▸ **Written instruction**:
Retype the passage from the devotional text below, starting with "Excess can be" and going on through "place to be.", with no changes.

▸ **Text**:
During Christmas time, I believe my story has variations in others’ lives. We forget whom it is supposed to be about and we forget whom it is that provides for such merry. John 1:10 (ESV) says, “He was in the world, and the world was made through him, yet the world did not know him.” I’d spent countless hours with this group and I did not know them either! I didn’t realize they understood and loved us enough to be so gracious. The Good News Version of John 1:16 summarizes this point well as it relates to Jesus – "Out of the fullness of his grace he has blessed us all, giving us one blessing after another".

I am thankful that Wistful was gracious enough to forgive my ignorance and I even more thankful that "out of His fullness (abundance) we have all received [all had a share and we were all supplied with] one grace after another and spiritual blessing upon spiritual blessing and even favor upon favor and gift [heaped] upon gift". John 1:16, Amplified version.

Merry Christmas!

Thursday, December 22, 2011

Excess

Excess can be defined as “more than or above what is necessary, usual, or specified; extra or superabundance”. I really like “superabundance” mostly because I really like the word “super”. I also really like “quotation marks”.

The words excess, and its cousin superabundance, articulate well how blessed I feel and the blessings I’ve experienced God share with me this year. The more I think about them, the more I think about how undeserving I am and how Wonderful He is! It’s a great place to be.

The One that says, “I have come that they may have life, and that they may have it more abundantly.” (John 10:10) and “who is able to do exceedingly abundantly above all that we ask” (Ephesians 3:20) has superabundantly proved it. Although I wonder, if I’ve just been paying more attention.

This year, though full of challenges professionally, and some economic uncertainties, has been abundantly and exceedingly filled with greatness. Cinci is the healthiest he’s been in years, Muscles continues to grow into an honorable young man, The Original Hooligans have made more appearances than usual, true friends are constant though not abounding, and I am loved beyond imagination.

Most of all, I understand more fully why “there is no law” against certain things. There is no excess when it comes to love, joy, peace, longsuffering, kindness, goodness, faithfulness, gentleness, and self-control (Galatians 5:22-23). I want to live that superabundantly. It is the season when it’s better to give than to receive after all. However, I pray this, being filled by the Spirit, is not seasonal but always excessively obvious in me.

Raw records

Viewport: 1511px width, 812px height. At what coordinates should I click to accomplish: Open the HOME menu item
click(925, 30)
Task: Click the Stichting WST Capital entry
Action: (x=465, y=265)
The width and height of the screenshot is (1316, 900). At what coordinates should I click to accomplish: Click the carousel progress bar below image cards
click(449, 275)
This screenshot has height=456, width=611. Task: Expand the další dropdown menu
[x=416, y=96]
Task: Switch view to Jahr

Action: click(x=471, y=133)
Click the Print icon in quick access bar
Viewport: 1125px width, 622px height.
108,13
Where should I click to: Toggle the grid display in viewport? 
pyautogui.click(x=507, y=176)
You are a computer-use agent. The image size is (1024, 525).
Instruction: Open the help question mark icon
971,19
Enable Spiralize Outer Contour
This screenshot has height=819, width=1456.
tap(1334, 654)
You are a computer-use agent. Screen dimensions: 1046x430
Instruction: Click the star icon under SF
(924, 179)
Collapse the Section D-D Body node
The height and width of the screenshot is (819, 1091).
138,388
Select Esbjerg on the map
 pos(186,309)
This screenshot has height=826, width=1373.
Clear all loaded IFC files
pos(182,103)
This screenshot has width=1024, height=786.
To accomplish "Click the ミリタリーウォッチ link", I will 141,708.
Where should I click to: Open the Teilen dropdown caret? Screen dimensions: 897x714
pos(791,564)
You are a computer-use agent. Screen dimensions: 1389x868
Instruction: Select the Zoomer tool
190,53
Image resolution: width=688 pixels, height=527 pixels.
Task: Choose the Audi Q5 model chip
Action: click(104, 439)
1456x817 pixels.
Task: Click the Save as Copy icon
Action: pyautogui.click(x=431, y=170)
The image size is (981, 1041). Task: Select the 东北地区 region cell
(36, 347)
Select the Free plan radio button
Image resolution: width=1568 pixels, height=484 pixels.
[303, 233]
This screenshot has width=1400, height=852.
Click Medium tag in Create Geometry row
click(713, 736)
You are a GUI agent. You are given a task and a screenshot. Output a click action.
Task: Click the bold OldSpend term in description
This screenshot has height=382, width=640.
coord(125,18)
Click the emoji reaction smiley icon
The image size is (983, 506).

▸ **Full output**:
Excess can be defined as “more than or above what is necessary, usual, or specified; extra or superabundance”. I really like “superabundance” mostly because I really like the word “super”. I also really like “quotation marks”.

The words excess, and its cousin superabundance, articulate well how blessed I feel and the blessings I’ve experienced God share with me this year. The more I think about them, the more I think about how undeserving I am and how Wonderful He is! It’s a great place to be.